“I daresay you think it funny,” said he at last, “my chumming up, and in your heart of hearts—that is, your business heart (excuse me for being frank)—you must think it strange I should put up my money with a man whom I don’t know in the least. But, man! the truth of the matter is I’m weary for a friend. I have money enough and to spare, but—I’m weary for a friend.
“I’m the lonest man in the world,” went on Leslie, munching his chocolate and gazing at the beautiful scene before him; “the lonest man on God’s earth. What is the matter with me that I should never have found and kept a friend? If God had ever given me anything to love I’d have cherished it, but—there is no God that I can see.”
“Whisht, man,” said Mac. “Dinna talk like that.”
“I know I was wild,” went on Leslie, “before I left England, but other men have been as bad. I quarreled with my father, but other men’s fathers are different from what mine was. He drove me beyond the sea to be an alien and an outcast. I’ve seen drunken loafers in the bars of Sydney, where I was stuck as a remittance man three years; they had friends of a sort—friends who stuck them, but friend or dog never stuck to me.”

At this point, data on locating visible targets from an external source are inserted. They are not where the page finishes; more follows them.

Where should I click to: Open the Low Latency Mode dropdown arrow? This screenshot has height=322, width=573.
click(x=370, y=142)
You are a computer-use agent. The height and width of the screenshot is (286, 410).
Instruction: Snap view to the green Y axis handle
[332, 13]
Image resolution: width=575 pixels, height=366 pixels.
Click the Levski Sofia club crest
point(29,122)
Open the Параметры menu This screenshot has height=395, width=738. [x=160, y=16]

“No wumman?” asked M’Gourley, spitting out the remains of the chocolate he was eating, and lighting a vile-looking Hankow cigar.

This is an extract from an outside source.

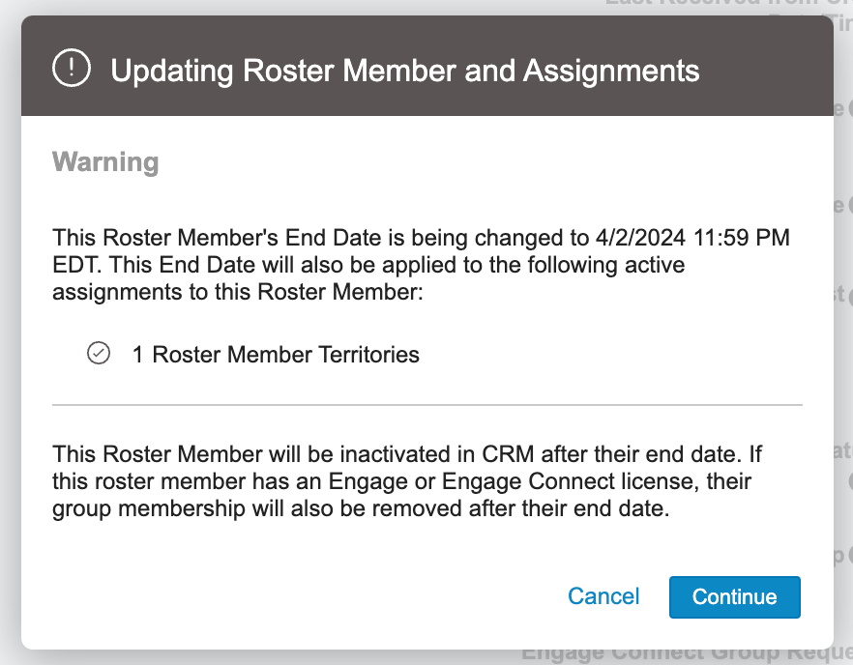Click the '1 Roster Member Territories' item
The height and width of the screenshot is (665, 853).
[276, 355]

“I loved a woman once,” said Leslie, staring before him with eyes that saw not Japan or the cypress trees or the azaleas. “Her name was Jane Deering; we were boy and girl together, cousins, and her people lived quite close to mine. We got engaged, and were to have been married, and—she threw me over.”
“For why?” asked Mac.
“Said she didn’t want to get married.”
“Well, that was deefinite.”
“Damned definite. What’s that noise?”